Work task A:
Reproduce the passage of the article on Naples soccer celebrations from the words "(Maradona, of course, was" up to and including the words "sealed the victory.".
Work task B:
Name every church in Naples that the article on Naples soccer celebrations mentions.

Given text:
*** Block opens ***

ROME – There are two great religious passions in Italy, two core repositories for Italian loves and hates, dreams and nightmares, hopes and fears: One is popular Roman Catholicism, especially devotions to saints, mystics and healers, and the other is soccer – or, as the Italians call it, calcio, which is literally the word for “kick.”

Thus it’s natural that as residents of Naples celebrate their Italian championship clinched Thursday night, many are expressing their joy in overtly Catholic fashion.

Last Sunday, which marked the first occasion when Napoli mathematically could have secured its third national title in the team’s 97-year history, the parish of San Vitale a Fuorigrotta, which is about a 10-minute walk away from the club’s Diego Maradona Stadium, chose a novel way to conclude its Sunday liturgy.

(Maradona, of course, was the Argentine prodigy who led Naples to its previous titles in 1987 and 1990, and who, to this day, is revered as almost a demi-God in the city.)

Instead of intoning the usual ending – “The Mass is ended, go in peace” – Father Fabio De Luca instead led the congregation in a rousing version of “Sarò con te,” “I’ll be with you,” a song fans sing at the stadium during Napoli matches. A video of the congregation at San Vitale belting out the anthem quickly went viral.

As it turns out, the parish was a bit premature – Napoli actually tied Sunday night with Salernitana, which meant the city had to wait until yesterday evening, when another tie with Udinese sealed the victory.

San Vitale wasn’t the only Catholic church in Naples primed for a party.

At Santa Maria dei Miracoli, Father Valentino De Angelis last week placed a large version of the Italian scudetto, or “shield,” the symbol of winning the championship, above the main entrance to the church with the number 3 prominently displayed, prophesying the club’s third championship.

“As you can see, the neighborhood is getting ready for the event, and the church couldn’t help adding a little bit of color,” De Angelis said.

Outside the Chiesa del Carmine in Naples, a life-size mural of Maradona festooned the exterior of the church, while scudetti and blue and white Neapolitan flags hung from the overhead power lines in the days leading up to Thursday’s breakthrough.

Recently Cardinal Crescenzio Sepe, who served as the Archbishop of Naples from 2006 to 2020, recently announced that he sees no reason why the popular coach of the Naples team, Luciano Spalletti, couldn’t be declared a saint someday.

*** Block closes ***

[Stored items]

*** Block opens ***

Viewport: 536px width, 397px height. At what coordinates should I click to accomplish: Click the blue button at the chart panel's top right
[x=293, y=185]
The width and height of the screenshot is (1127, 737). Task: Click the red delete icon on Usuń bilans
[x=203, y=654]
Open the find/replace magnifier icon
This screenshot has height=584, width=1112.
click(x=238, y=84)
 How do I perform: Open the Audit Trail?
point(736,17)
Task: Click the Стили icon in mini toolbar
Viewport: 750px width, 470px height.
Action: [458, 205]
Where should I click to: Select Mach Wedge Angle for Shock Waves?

*** Block closes ***

Exercise response A:
(Maradona, of course, was the Argentine prodigy who led Naples to its previous titles in 1987 and 1990, and who, to this day, is revered as almost a demi-God in the city.)

Instead of intoning the usual ending – “The Mass is ended, go in peace” – Father Fabio De Luca instead led the congregation in a rousing version of “Sarò con te,” “I’ll be with you,” a song fans sing at the stadium during Napoli matches. A video of the congregation at San Vitale belting out the anthem quickly went viral.

As it turns out, the parish was a bit premature – Napoli actually tied Sunday night with Salernitana, which meant the city had to wait until yesterday evening, when another tie with Udinese sealed the victory.

Exercise response B:
San Vitale a Fuorigrotta
Santa Maria dei Miracoli
Chiesa del Carmine